We all use data, but we ALL don’t participate in the profit. The people in Prince William County deserve to know what they are trading in your plan for data centers outside the overlay district.  What you are setting the stage for is that only data centers have value.  The ultimate result of your vision for this beautiful unique county is industrial blight.  There is NO compatibility with Data Centers in the rural area, or even in many places outside the overlay district.  You do understand I hope several thousand people engaged in the Amazon transmission light fight because at one point ten different routes were on a Dominion Map, and most of those were in the Development Area, just like the Carver Road Route.

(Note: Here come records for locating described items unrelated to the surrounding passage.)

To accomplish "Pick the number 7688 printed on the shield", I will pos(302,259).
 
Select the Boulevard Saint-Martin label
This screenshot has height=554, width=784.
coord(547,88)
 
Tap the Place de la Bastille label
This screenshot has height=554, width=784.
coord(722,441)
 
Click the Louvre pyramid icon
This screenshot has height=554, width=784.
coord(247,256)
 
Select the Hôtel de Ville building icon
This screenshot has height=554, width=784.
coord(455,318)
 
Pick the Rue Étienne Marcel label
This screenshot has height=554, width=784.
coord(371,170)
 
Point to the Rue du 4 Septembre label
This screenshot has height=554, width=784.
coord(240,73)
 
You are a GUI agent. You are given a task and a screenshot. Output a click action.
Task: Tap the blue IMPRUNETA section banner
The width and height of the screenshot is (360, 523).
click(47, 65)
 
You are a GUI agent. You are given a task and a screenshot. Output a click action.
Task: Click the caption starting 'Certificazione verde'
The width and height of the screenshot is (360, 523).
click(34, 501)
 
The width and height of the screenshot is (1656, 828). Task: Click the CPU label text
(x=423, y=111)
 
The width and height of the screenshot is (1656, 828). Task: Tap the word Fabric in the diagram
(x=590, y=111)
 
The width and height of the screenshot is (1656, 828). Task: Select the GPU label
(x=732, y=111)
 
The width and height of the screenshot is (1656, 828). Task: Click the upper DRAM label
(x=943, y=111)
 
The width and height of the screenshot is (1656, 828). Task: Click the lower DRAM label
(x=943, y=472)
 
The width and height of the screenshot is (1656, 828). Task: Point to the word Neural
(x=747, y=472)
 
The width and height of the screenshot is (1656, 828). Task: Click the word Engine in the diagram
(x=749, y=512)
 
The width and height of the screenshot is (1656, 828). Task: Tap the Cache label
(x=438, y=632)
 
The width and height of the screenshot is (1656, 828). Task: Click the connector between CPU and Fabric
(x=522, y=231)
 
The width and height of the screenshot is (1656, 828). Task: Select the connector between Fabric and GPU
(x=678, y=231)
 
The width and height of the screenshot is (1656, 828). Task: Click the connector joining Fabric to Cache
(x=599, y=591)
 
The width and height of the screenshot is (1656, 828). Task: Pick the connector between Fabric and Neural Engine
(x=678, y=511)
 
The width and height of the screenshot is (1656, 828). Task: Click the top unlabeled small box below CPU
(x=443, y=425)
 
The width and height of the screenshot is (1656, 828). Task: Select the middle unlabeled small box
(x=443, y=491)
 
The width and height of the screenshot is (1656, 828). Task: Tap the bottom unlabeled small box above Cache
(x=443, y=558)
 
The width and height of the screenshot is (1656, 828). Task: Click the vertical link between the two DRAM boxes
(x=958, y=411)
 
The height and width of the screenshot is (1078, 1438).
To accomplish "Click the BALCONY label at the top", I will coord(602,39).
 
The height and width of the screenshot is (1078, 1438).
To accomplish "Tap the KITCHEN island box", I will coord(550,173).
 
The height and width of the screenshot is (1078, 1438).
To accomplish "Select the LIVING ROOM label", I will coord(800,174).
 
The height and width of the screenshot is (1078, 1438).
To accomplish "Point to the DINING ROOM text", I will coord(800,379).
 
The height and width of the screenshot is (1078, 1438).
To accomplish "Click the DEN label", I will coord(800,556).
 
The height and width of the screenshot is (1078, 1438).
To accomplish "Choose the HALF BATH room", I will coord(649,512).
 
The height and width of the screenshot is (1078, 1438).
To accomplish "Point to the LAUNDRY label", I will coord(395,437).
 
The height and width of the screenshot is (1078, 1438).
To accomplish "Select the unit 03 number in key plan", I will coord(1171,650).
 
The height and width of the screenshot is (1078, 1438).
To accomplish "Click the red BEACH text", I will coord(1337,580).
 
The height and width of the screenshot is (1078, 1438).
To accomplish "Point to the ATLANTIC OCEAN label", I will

Some people may not like me, they may not like the people in the community who feel it’s their right, or even their responsibility to engage in public policy that impacts their lives, but that will not change the facts on the record. For anyone who doesn’t understand the case, the line extension policy was being applied in a novel way and those who DO know the case, know exactly where that novel approach originated.

I certainly don’t remember Supervisors like Anne Wheeler running on a platform of industrial blight in the Rural Area, I must have missed that talking point. And anyone who believes you can trade industrial blight for conservation understands little to nothing about how sustainable conservation works. Please don’t treat the community like we are stupid and don’t suggest we are telling lies or crying chicken little. The facts say otherwise.

Is this our new motto in PWC?  “Come tour our beautiful national parks and open spaces but don’t mind all the transmission lines, substations and massive concrete buildings that are responsible for destroying our watershed”. Oh, I just had an idea, maybe we can PAINT murals on the sides of these concreate buildings of scenes of the environment that USE to be there…….

Life is about finding balance, passing an innovative long overdue AAOD is a farce and so is your climate resolution if you continue along this path of developing the rural area with data centers and high-density housing.